Walaupun sudah ada Interimaire Strafbepalingen, pemerintah Belanda tetap berusaha untuk menciptakan kodifikasi dan unifikasi dalam lapangan hukum pidana, terutama bagi golongan Eropa. Usaha ini membuahkan hasil dengan diundangkannya Koninklijk Besluit 10 Februari 1866. Wetboek van Strafrecht voor Nederlandsch Indie (Wetboek voor de Europeanen) dikonkordansikan dengan Code Penal Perancis yang sedang berlaku di Belanda. Ketentuan ini kemudian diberlakukan pula untuk golongan penduduk lainnya berdasarkan Koninklijk Besluit 1872. Dengan diberlakukannya Wetboek van Strafrecht voor Nederlandsch Indie (Wetboek voor de Europeanen) teresebut menyebabkan tidak berlakunya lagi hukum Adat dilingkungan hakim pemerintah. Untuk melengkapi kodifikasi di atas pemerintah Belanda menetapkan Politie Strafreglement untuk golongan Eropa dan Politie Strafreglement untuk golongan bukan Eropa. Kedua Politie Strafreglement ini mengatur tentang pelanggran, jadi merupakan pelengkap bagi kodifikasi terdahulu yang mengatur tentang kejahatan.

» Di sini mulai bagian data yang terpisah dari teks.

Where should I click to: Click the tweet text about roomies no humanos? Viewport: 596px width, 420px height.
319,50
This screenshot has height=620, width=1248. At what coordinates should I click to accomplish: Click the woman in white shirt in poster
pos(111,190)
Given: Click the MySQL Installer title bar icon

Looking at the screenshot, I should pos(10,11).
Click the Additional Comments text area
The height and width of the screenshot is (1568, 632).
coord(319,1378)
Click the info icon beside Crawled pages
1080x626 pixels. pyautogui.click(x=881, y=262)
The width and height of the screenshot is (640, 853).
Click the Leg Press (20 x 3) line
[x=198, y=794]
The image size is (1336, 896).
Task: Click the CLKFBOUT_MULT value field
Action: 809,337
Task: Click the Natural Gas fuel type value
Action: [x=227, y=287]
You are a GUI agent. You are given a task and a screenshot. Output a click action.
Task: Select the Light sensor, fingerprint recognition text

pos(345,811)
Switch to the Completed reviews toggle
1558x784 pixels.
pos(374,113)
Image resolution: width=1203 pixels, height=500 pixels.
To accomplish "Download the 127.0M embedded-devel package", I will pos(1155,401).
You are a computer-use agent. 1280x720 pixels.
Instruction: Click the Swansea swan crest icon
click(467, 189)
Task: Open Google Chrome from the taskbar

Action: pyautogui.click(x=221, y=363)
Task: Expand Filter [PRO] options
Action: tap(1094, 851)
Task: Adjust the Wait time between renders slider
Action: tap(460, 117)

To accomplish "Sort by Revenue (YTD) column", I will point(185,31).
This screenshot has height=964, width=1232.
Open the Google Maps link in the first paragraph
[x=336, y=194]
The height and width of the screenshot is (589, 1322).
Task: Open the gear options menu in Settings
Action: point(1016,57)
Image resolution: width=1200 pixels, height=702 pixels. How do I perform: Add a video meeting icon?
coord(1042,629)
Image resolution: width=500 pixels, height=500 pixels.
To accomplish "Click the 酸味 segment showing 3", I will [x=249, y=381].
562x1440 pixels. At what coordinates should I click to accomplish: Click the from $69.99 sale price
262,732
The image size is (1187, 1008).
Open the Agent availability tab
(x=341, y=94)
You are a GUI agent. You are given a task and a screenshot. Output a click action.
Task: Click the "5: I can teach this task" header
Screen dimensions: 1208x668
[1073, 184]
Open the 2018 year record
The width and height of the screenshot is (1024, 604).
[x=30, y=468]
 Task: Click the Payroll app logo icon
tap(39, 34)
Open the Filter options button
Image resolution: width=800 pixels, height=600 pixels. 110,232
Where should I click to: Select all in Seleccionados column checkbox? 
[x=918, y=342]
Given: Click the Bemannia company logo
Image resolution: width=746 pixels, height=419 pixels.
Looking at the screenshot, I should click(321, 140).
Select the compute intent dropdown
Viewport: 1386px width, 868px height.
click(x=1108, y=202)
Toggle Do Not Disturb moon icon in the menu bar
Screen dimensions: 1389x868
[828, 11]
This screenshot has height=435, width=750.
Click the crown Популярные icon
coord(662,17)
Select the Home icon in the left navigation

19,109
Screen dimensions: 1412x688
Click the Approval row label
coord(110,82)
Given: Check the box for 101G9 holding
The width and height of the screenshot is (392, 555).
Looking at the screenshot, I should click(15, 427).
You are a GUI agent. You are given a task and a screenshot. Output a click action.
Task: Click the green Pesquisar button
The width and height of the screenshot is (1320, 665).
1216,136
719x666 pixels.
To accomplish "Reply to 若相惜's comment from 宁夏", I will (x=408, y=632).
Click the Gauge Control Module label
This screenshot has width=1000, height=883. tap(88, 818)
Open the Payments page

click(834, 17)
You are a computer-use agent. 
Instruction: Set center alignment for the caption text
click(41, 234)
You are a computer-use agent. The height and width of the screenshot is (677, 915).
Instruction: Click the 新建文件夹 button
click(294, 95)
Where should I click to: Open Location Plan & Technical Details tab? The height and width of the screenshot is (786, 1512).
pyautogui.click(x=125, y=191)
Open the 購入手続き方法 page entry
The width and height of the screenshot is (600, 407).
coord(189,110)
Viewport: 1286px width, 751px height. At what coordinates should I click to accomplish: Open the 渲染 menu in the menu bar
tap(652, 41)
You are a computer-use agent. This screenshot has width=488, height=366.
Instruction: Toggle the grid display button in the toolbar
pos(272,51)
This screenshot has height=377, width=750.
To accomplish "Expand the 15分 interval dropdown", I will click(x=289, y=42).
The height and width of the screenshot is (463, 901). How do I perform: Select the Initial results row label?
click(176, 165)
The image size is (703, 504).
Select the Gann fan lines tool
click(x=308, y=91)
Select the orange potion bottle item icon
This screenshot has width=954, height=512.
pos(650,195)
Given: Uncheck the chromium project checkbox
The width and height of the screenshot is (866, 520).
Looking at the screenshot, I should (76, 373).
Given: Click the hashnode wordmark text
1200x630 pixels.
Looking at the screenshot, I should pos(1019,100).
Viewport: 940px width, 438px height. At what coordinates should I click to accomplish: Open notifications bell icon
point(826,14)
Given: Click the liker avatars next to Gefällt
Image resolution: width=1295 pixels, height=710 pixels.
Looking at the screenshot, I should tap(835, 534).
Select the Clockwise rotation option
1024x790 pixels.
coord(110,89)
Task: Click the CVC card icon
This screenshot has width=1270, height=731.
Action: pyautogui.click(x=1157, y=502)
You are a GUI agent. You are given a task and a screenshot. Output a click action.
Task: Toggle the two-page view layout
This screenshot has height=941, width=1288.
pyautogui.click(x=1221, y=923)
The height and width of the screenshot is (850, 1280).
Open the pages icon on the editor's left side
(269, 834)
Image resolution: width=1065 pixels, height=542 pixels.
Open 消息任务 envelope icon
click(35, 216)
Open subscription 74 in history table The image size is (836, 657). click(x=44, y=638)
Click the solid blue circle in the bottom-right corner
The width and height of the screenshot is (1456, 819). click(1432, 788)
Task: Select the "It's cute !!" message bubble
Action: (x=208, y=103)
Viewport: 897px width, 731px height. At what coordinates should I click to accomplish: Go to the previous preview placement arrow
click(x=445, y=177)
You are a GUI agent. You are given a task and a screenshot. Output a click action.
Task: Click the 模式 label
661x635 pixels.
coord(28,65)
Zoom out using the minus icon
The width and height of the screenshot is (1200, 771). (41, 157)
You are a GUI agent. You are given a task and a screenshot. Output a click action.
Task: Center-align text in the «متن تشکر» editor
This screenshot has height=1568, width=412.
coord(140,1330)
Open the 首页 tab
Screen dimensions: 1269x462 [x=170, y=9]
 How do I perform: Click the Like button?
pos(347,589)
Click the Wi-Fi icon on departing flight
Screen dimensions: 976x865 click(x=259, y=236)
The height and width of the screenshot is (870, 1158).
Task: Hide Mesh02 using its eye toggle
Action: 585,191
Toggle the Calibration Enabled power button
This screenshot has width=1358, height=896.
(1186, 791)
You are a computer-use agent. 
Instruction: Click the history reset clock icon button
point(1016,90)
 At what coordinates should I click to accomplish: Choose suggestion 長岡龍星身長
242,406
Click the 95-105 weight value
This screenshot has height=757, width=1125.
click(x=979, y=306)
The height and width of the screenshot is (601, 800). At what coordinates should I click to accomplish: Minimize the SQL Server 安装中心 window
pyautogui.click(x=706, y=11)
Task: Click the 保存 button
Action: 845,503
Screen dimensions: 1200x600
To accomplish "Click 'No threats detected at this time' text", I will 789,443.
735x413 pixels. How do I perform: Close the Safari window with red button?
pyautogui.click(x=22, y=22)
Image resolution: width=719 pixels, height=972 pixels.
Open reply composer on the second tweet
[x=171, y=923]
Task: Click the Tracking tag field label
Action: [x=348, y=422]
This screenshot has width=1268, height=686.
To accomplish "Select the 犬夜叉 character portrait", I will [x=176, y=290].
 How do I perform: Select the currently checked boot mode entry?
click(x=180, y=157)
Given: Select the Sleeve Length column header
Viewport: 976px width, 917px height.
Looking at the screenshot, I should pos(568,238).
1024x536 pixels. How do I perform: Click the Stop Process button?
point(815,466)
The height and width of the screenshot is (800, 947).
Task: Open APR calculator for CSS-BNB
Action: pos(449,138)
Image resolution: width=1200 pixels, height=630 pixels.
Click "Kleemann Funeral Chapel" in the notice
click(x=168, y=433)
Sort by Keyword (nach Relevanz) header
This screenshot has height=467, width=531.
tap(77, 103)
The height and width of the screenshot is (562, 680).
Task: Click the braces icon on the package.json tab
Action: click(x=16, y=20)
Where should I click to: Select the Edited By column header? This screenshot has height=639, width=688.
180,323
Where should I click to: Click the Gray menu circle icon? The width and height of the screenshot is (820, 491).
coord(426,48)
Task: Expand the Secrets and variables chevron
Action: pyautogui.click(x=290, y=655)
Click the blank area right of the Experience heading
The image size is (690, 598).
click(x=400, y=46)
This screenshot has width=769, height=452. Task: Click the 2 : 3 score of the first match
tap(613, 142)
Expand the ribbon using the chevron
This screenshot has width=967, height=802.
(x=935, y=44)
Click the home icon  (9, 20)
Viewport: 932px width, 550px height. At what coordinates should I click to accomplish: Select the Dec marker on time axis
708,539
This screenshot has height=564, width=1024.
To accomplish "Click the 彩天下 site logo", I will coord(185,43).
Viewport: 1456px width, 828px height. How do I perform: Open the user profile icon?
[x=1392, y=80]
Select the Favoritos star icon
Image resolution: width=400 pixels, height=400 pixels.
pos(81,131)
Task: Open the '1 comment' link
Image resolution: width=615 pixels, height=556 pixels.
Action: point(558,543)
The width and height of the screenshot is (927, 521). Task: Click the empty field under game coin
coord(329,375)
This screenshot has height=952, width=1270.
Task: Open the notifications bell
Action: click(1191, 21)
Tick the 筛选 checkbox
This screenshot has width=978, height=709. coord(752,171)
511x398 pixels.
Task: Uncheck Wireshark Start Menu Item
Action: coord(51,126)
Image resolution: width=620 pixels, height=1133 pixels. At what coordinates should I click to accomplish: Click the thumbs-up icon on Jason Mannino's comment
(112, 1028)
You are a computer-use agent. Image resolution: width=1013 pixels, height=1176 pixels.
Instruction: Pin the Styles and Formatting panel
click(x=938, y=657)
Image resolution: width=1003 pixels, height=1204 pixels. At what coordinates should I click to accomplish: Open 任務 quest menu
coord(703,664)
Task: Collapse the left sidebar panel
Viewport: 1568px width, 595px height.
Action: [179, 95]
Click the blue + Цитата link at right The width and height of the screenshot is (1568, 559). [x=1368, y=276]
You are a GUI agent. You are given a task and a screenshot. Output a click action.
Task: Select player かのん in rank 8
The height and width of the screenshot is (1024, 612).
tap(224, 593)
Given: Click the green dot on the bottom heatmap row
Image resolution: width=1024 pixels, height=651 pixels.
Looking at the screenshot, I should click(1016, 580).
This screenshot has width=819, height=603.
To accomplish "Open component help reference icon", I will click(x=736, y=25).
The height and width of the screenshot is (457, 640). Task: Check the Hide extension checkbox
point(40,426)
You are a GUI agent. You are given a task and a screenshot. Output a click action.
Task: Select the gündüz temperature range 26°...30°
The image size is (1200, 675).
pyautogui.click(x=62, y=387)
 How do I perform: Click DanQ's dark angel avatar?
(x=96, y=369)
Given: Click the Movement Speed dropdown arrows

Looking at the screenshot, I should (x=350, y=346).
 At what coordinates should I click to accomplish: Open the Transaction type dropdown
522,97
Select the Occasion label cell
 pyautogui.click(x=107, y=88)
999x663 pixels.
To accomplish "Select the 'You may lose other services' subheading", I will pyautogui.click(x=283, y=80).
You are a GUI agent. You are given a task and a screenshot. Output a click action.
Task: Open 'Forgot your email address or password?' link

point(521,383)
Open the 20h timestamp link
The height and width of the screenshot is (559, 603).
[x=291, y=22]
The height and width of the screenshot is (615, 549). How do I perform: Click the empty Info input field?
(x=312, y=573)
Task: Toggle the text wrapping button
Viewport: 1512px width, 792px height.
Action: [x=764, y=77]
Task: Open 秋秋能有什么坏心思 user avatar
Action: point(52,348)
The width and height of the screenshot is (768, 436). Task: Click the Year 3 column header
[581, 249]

Sementara itu upaya kodifikasi di Belanda untuk menggantikan Code Penal telah berhasil dirampungkan dengan lahirnya Wetboek van Strafrecht tahun 1881 dan mulai berlaku tanggal 1 September 1886. Kodifikasi ini kemudian diberlakukan juga di Hindia Belanda. Dasar berlakunya adalah Koninklijk Besluit No. 33 (stb. 1915 No. 732) tanggal 15 Oktober 1915 dan mulai berlaku tanggal 1 Januari 1918 dengan nama Wetboek van Strafrecht voor Nederlandsch Indie (WvSNI). Ketentuan ini berlaku dengan disertai beberapa perubahan disesuaikan dengan kebutuhan dan keadaan tanah jajahan. Berlakunya ketentuan ini menjadikan hanya satu hukum yang berlaku di Hindia Belanda.
Masuknya Jepang ke Indonesia pada tahun 1942 setelah mengalahkan Belanda ternyata tidak menyebabkan terjadinya perubahan yang besar dalam bidang hukum pidana. Wet Boek van Strafrecht voor Nederlandsch Indie tetap berlaku berdasarkan Pasal 3 Undang-undang Pemerintahan Bala Tentara Jepang yaitu Undang-undang No. 1 tahun 1942. Namun demikian pemerintahan Bala tentara Jepang pada tahun 1944 mengeluarkan Gunsei Keizirei (semacam WvS) yang diterapkan pengadilan pada masa itu. Ketentuan ini lebih dikedepankan bila mana terjadi kualifikasi delik yang berbeda antara Wet Boek van Strafrecht dengan Gunsei Keizirei. Sementara itu untuk orang Jepang yang ada di Indonesia berl aku hukumnya sendiri.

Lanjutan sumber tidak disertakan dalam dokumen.